Politique

Côte d’Ivoire : comment Laurent Gbagbo est redevenu catholique

Réservé aux abonnés | | Par Jeune Afrique
Laurent Gbagbo, le 20 juin, à la Cathédrale Saint Paul d’Abidjan.

Laurent Gbagbo, le 20 juin, à la Cathédrale Saint Paul d'Abidjan. © Leo Correa/AP/SIPA

La présence de l’ex-président devant des fidèles réunis à la cathédrale Saint-Paul d’Abidjan le 20 juin ne doit rien au hasard. Explications. 

Le 20 juin, la chorale de la cathédrale Saint-Paul a entonné un chant en bété, la langue de Laurent Gbagbo, qui n’a pas pu s’empêcher de faire quelques pas de danse.

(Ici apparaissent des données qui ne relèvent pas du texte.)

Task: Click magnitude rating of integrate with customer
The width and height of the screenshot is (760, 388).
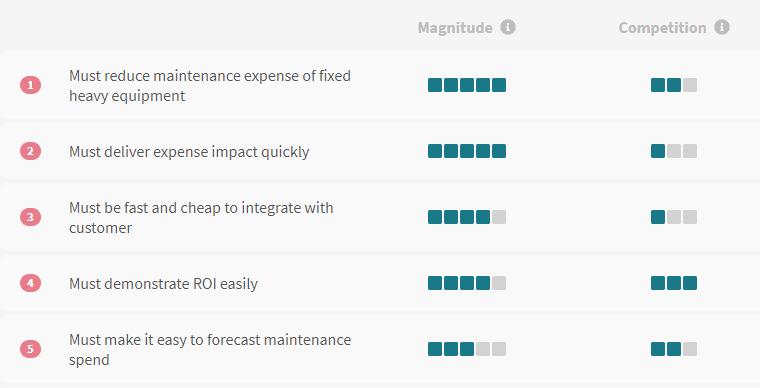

Baptisé dans le rite catholique pendant son enfance, l’ancien chef de l’État ivoirien a étudié au Petit séminaire de Gagnoa, son village natal.

Il s’était ensuite converti à l’évangélisme, sous la double influence de feu le pasteur Séverin Kacou de l’Église Foursquare de Côte d’Ivoire et de Moïse Koré, qui officie à l’Église Shekinah Glory Ministries. Son épouse Simone Gbagbo – dont il vient de demander le divorce – est elle-même une fervente évangélique.

Visites discrètes en prison

Durant ses années de détention, Laurent Gbagbo a entretenu des relations étroites avec les dignitaires de l’Église catholique ivoirienne. Le cardinal Jean-Pierre Kutwa, archevêque métropolitain d’Abidjan, est devenu l’un de ses proches. Il lui a d’ailleurs rendu visite en toute discrétion lorsqu’il était incarcéré au pénitencier de Scheveningen. C’est dans sa cellule que l’ancien président est redevenu catholique.

Jean-Pierre Kutwa a d’abord évolué dans l’entourage d’Alassane Ouattara, lorsque ce dernier était encore dans l’opposition. Mais dans la foulée de l’élection présidentielle d’octobre 2020, les deux hommes se sont brouillés : le clergé avait alors pris position contre le troisième mandat de Ouattara et dénoncé l’exclusion de certains leaders des débats politiques.

Messe sans ministres

À son retour en Côte d’Ivoire, Gbagbo a donc choisi la cathédrale Saint-Paul, située dans le quartier du Plateau et réhabilitée grâce à des fonds publics, pour faire sa première sortie publique. Le 20 juin, les membres de l’Union mondiale des organisations féminines catholiques organisaient la messe de clôture de leurs conférences régionales, lancées le 14 juin. Anne Désirée Ouloto, la ministre de la Fonction publique, y représentait la Première dame Dominique Ouattara, marraine de cette édition.

La présence de l’ex-chef d’État a par ailleurs conduit les ministres catholiques du Rassemblement des Houphouëtistes pour la démocratie et la paix (RHDP), le parti présidentiel, à boycotter cette messe.